Terry Anne Downie had been working as a team leader at the Community Information Referral Service ACT in June 2002 when she purchased furniture from Ex-Government Furniture, Fyshwick, including a chair for her own use.
In October, Ms Downie was on the telephone when two legs of her chair snapped and she fell to the floor. She was unable to rise and felt a sharp pain on the left side of her lower back.
A co-worker who saw the incident said she heard a loud crack, and turned to find Ms Downie had been flung into a corner and was lying in an awkward position.
Treatment failed to fix the injury and scans revealed a bulging disc was in contact with a nerve root.
Doctors told the court Ms Downie probably had asymptomatic degeneration in the lower spine consistent with her age before the injury.
The court heard she had been fit and active, including finishing third in a triathlon in Perth, before the accident.
Ms Downie, now 51, said the mishap had caused her continuing pain, employment problems, mental illness, sexual dysfunction, and the sensation of ants crawling under the skin of her legs.
She was paid $190,000 in workers' compensation in 2005. She then took civil action against the chair's manufacturer, Jantom, claiming negligence.
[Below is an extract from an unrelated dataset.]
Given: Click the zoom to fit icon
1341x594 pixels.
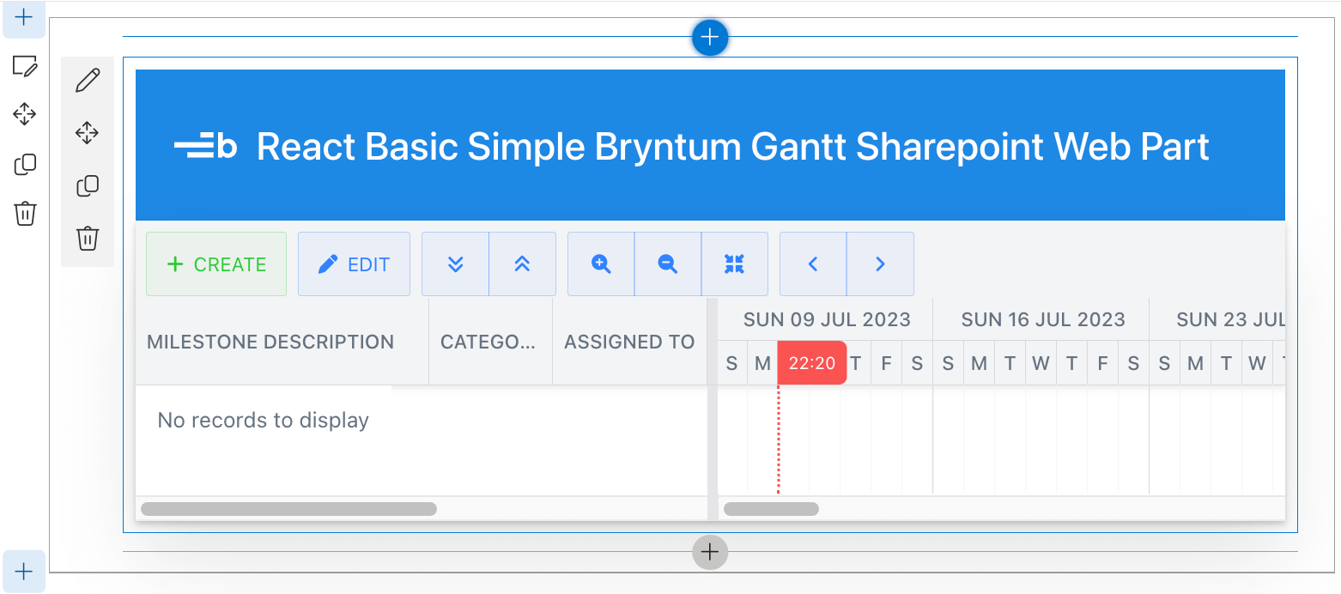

Her employer claimed against the manufacturer for the amount paid in workers' compensation, arguing negligence and indemnity.
Master David Harper, in a judgment handed down in the ACT Supreme Court this week, ordered Jantom and its insurer, GIO, to pay Ms Downie $933,030.
He also entered judgment for the Community Information Referral Service ACT against the same defendants for the sum of $441,911.90.
"I accept that she has been left with permanent and often severe low back pain, and permanent sciatica down the left leg," Master Harper wrote. "I accept that the pain is debilitating and has caused a substantial interference with the plaintiff's working life, home life and personal relationships.
"She continues to suffer from depression and anxiety, and there is apparently not much room for optimism that she will ever recover from her psychological condition, although some further improvement may be expected over time."
Master Harper said the accident had altered her life and would continue to do so.
"She has many years ahead of pain and depression. Her life is very different to the life she could have expected if it had not been for her injury. Her enjoyment of life, and the kind of life she is able to lead, have been altered immeasurably."